#### [Texto de origem]
● ● ●
Decisão do STF pode abrir caminho para Estados cobrarem ICMS retroativo do varejo

Ministros rejeitaram segundo recurso dos contribuintes

Por Joice Bacelo e Beatriz Olivon — São Paulo e de Brasília

O Supremo Tribunal Federal (STF) rejeitou o segundo recurso dos contribuintes na ADC 49 – que tem forte impacto para as empresas do varejo. Essa ação trata sobre a cobrança de ICMS na transferência de mercadorias, de um Estado para outro, entre estabelecimentos de um mesmo contribuinte.

A discussão, desta vez, atinge as empresas que não têm ação judicial sobre o tema, mas, com base na jurisprudência, deixaram de fazer o recolhimento do imposto. O pedido, no recurso, era para que a Corte proibisse os Estados de cobrar ICMS de forma retroativa.

Os ministros, no entanto, não reconheceram a legitimidade do autor do recurso, o Sindicato Nacional das Empresas Distribuidoras de Combustíveis e de Lubrificantes (Sindicom), que atua no processo como “amicus curiae” (parte interessada) e não autor da ação original. Afirmaram que, nessa condição, não há “legitimidade recursal”. Em razão disso, as questões de mérito – sobre a possibilidade de cobrança retroativa – nem chegaram a ser analisadas.

Para advogados, porém, essa falta de resposta pode abrir caminho para que os Estados realizem as cobranças retroativas e os valores sejam validados na Justiça. O entendimento contra o recuso foi proferido pelo relator, o ministro Edson Fachin – que abriu as discussões – e seguido por todos os demais integrantes da Corte. Esse julgamento ocorreu no Plenário Virtual. Foi concluído sexta-feira e a decisão publicada ontem.

Entenda

O STF decidiu o mérito dessa discussão em abril de 2021. Ficou definido, nessa data, que os Estados não poderiam cobrar ICMS nas operações de transferência das mercadorias. Essa decisão beneficiava o setor, mas tinha um efeito colateral grave: mexia nos créditos aos quais as empresas têm direito e usam para abater dos pagamentos do imposto.

O regime do ICMS é não cumulativo. Isso quer dizer que o que a empresa paga na etapa anterior, ao adquirir a mercadoria para revenda, serve como crédito para abater na etapa subsequente. Com a decisão de abril de 2021, no entanto, o uso do crédito ficaria restrito ao Estado de saída da mercadoria. Isso geraria desequilíbrio no fluxo de caixa porque sobraria crédito num Estado e no outro a empresa seria obrigada a desembolsar, em dinheiro, todo o pagamento.
● ● ●
#### [Objetivo]
Como prosseguiria o texto sobre a cobrança de ICMS? Escreva a continuação logo após a última frase. As linhas a seguir não entram neste trabalho.

#### [Dados fornecidos]
● ● ●
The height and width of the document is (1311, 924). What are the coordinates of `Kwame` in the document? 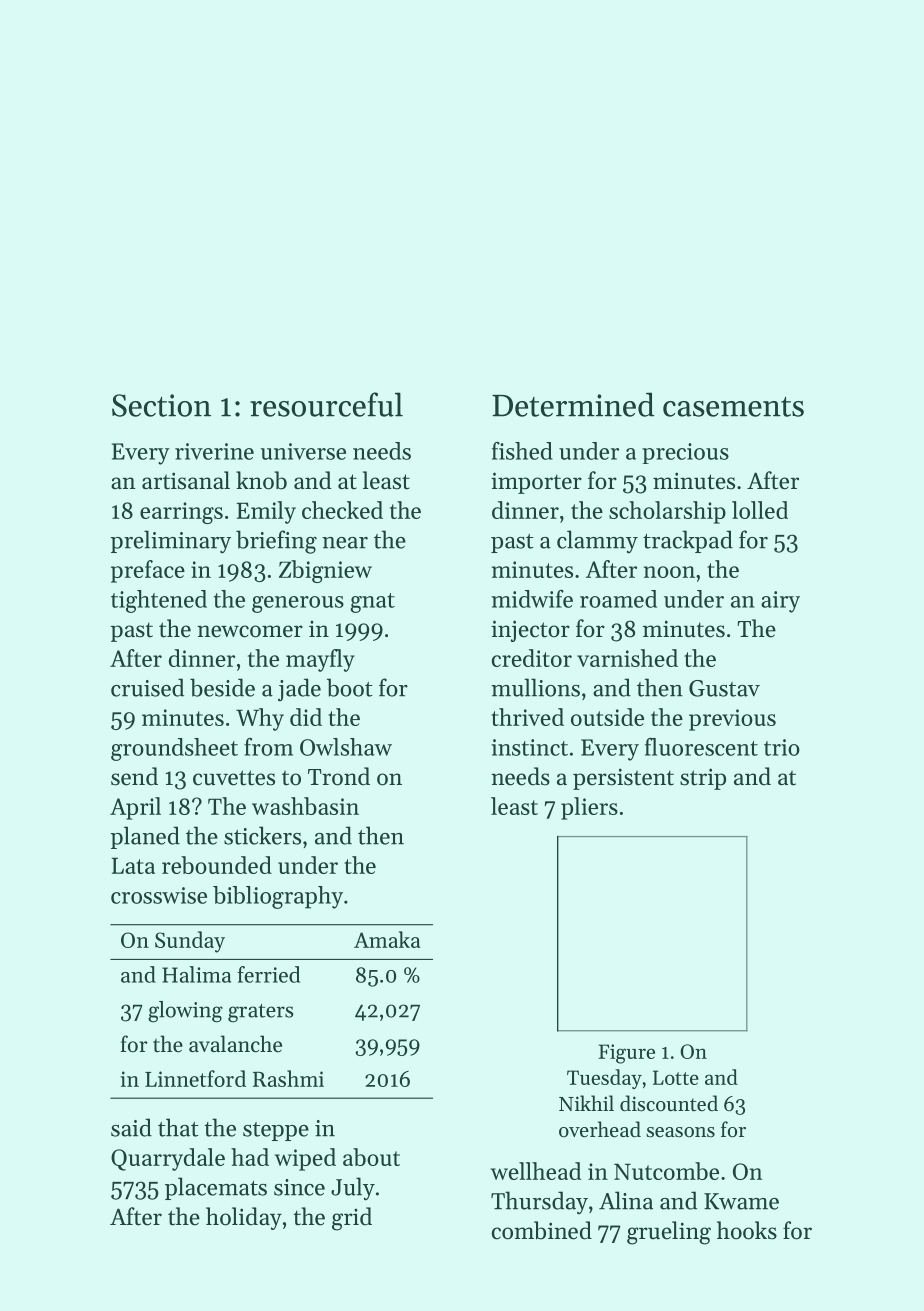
● ● ●
#### [Resultado]
Primeiro recurso

Para tratar esse “efeito colateral” surgiu o primeiro recurso (embargos de declaração) dos contribuintes. Os ministros precisavam definir quando a decisão que derrubou a cobrança de ICMS teria validade e como seria a regulamentação do uso dos créditos. O julgamento desse recurso ocorreu em abril deste ano de 2023.

Os ministros decidiram que a partir de 2024 não poderá mais ser cobrado ICMS na transferência de mercadorias, de um Estado para outro, entre estabelecimentos de um mesmo contribuinte. Também ficou definido que os Estados têm até o fim deste ano para disciplinar o uso dos créditos acumulados. Se isso não acontecer, os contribuintes ficarão liberados para fazer as transferências sem qualquer ressalva ou limitação.

Os ministros fixaram, no entanto, que esse prazo de 2024 não se aplica aos contribuintes que tinham ações em andamento sobre o tema — tanto na esfera administrativa como na judicial — antes da decisão de mérito, em abril de 2021. Nesses casos, além de não precisar pagar o imposto, os contribuintes também terão o direito de receber de volta o que pagaram de forma indevida para os Estados no passado.

Segundo recurso

Com essa decisão sacramentada, no entanto, os Estados passaram a investir contra as empresas que não têm ação, mas, com base na jurisprudência, deixaram de recolher ICMS nessas operações. Há relatos, inclusive, de decisões favoráveis à cobrança, com acréscimo de juros e multas, em tribunais estaduais.

Por isso, então, um segundo recurso foi apresentado — também em sede de embargos de declaração. O Sindicom pedia que os ministros proibissem os Estados de cobrarem o imposto de forma retroativa tanto de contribuintes que têm ação sobre o tema como daqueles que não têm ação, mas, com base na jurisprudência, deixaram de fazer o recolhimento.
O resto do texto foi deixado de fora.